(Extracted records)
* * * *

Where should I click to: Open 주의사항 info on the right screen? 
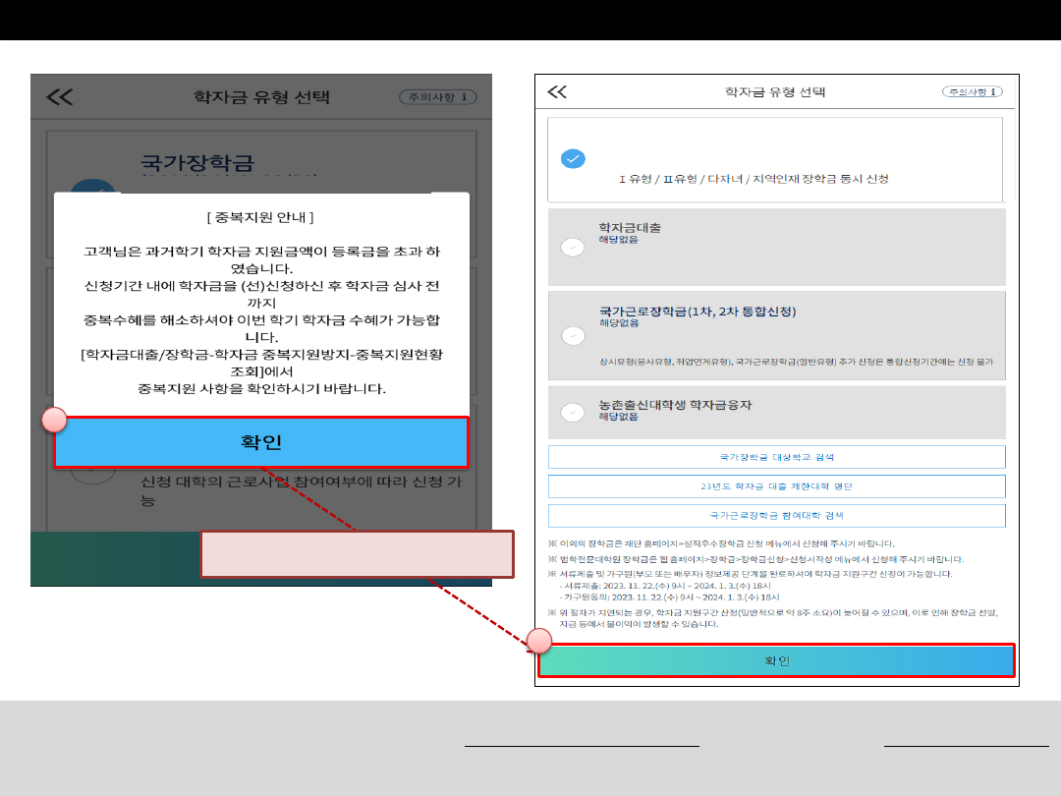(972, 91)
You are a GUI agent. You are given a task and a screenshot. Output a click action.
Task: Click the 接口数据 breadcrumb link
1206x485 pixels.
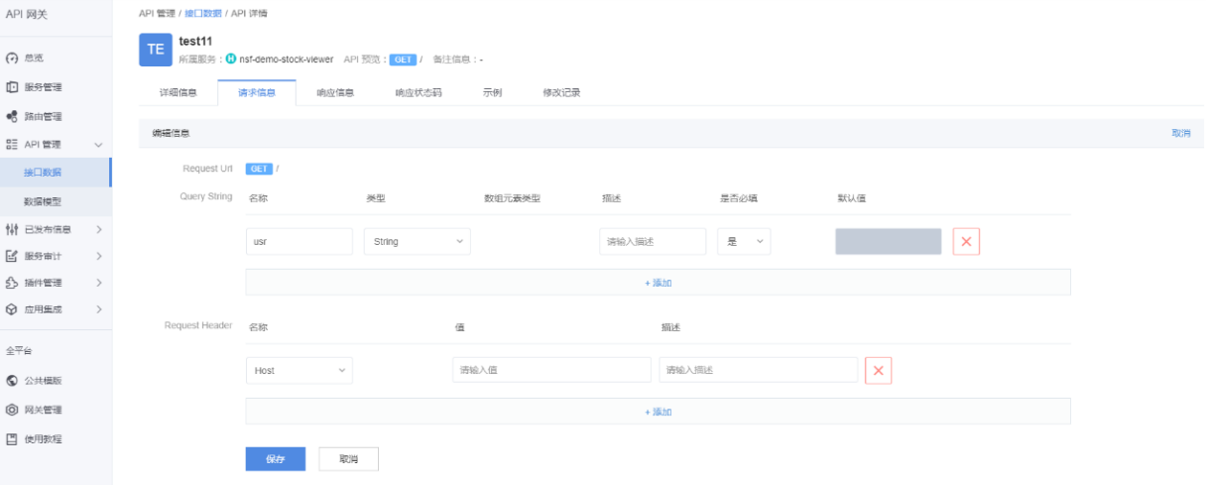204,14
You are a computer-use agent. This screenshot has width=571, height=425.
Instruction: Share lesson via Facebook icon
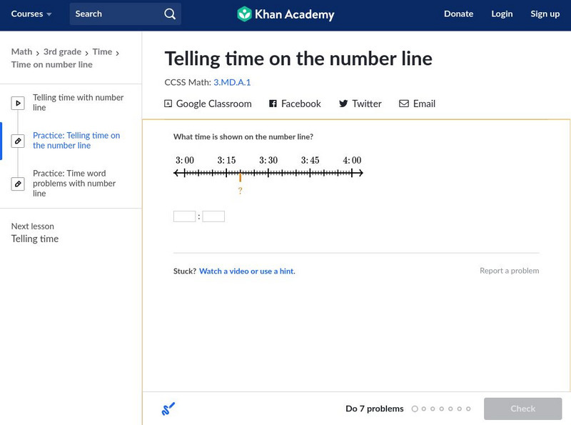273,104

* * * *

Only lines from the one holding "You are a GUI" through the last line of the entries above are wanted, both ends included, each retyped exactly; no pictures.

Answer to the problem:
You are a GUI agent. You are given a task and a screenshot. Output a click action.
Task: Click the 接口数据 breadcrumb link
1206x485 pixels.
204,14
You are a computer-use agent. This screenshot has width=571, height=425.
Instruction: Share lesson via Facebook icon
273,104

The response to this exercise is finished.